GOAL | Rewrite every line of the material below as a numbered list, leaving out the blank lines.

TASK INPUTS |

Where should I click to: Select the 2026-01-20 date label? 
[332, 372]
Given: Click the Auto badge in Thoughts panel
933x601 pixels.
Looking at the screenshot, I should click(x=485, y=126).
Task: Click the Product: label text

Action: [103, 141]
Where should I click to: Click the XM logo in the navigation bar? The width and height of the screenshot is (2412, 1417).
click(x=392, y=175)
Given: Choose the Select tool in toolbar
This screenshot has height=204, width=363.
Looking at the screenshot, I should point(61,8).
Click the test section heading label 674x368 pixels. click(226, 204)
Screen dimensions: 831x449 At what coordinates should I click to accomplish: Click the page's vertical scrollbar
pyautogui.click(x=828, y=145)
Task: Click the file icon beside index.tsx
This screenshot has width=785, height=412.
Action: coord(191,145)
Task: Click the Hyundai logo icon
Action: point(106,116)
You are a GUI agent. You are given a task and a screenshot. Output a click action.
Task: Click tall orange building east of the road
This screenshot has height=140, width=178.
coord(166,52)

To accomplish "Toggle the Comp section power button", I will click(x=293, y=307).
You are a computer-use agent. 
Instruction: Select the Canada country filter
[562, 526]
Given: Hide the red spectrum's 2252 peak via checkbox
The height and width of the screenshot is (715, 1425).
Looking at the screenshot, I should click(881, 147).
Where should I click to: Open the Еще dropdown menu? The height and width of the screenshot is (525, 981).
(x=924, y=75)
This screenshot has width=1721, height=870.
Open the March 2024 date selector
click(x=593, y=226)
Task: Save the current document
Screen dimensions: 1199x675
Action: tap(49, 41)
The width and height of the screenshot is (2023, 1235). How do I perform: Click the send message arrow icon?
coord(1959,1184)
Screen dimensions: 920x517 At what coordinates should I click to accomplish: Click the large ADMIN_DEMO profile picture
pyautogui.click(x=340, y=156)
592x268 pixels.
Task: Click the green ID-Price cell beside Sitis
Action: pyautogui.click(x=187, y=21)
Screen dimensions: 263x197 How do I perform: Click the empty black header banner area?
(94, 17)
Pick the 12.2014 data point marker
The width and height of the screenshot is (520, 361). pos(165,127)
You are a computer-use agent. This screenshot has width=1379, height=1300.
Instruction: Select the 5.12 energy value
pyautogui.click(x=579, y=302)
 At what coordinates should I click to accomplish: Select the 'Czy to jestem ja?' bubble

SOLUTION BELOW |
1. Where should I click to: Select the 2026-01-20 date label? 
2. [332, 372]
3. Given: Click the Auto badge in Thoughts panel
4. 933x601 pixels.
5. Looking at the screenshot, I should click(x=485, y=126).
6. Task: Click the Product: label text
7. Action: [103, 141]
8. Where should I click to: Click the XM logo in the navigation bar? The width and height of the screenshot is (2412, 1417).
9. click(x=392, y=175)
10. Given: Choose the Select tool in toolbar
11. This screenshot has height=204, width=363.
12. Looking at the screenshot, I should point(61,8).
13. Click the test section heading label 674x368 pixels. click(226, 204)
14. Screen dimensions: 831x449 At what coordinates should I click to accomplish: Click the page's vertical scrollbar
15. pyautogui.click(x=828, y=145)
16. Task: Click the file icon beside index.tsx
17. This screenshot has width=785, height=412.
18. Action: coord(191,145)
19. Task: Click the Hyundai logo icon
20. Action: point(106,116)
21. You are a GUI agent. You are given a task and a screenshot. Output a click action.
22. Task: Click tall orange building east of the road
23. This screenshot has height=140, width=178.
24. coord(166,52)
25. To accomplish "Toggle the Comp section power button", I will click(x=293, y=307).
26. You are a computer-use agent. 
27. Instruction: Select the Canada country filter
28. [562, 526]
29. Given: Hide the red spectrum's 2252 peak via checkbox
30. The height and width of the screenshot is (715, 1425).
31. Looking at the screenshot, I should click(881, 147).
32. Where should I click to: Open the Еще dropdown menu? The height and width of the screenshot is (525, 981).
33. (x=924, y=75)
34. This screenshot has width=1721, height=870.
35. Open the March 2024 date selector
36. click(x=593, y=226)
37. Task: Save the current document
38. Screen dimensions: 1199x675
39. Action: tap(49, 41)
40. The width and height of the screenshot is (2023, 1235). How do I perform: Click the send message arrow icon?
41. coord(1959,1184)
42. Screen dimensions: 920x517 At what coordinates should I click to accomplish: Click the large ADMIN_DEMO profile picture
43. pyautogui.click(x=340, y=156)
44. 592x268 pixels.
45. Task: Click the green ID-Price cell beside Sitis
46. Action: pyautogui.click(x=187, y=21)
47. Screen dimensions: 263x197 How do I perform: Click the empty black header banner area?
48. (94, 17)
49. Pick the 12.2014 data point marker
50. The width and height of the screenshot is (520, 361). pos(165,127)
51. You are a computer-use agent. This screenshot has width=1379, height=1300.
52. Instruction: Select the 5.12 energy value
53. pyautogui.click(x=579, y=302)
54.  At what coordinates should I click to accomplish: Select the 'Czy to jestem ja?' bubble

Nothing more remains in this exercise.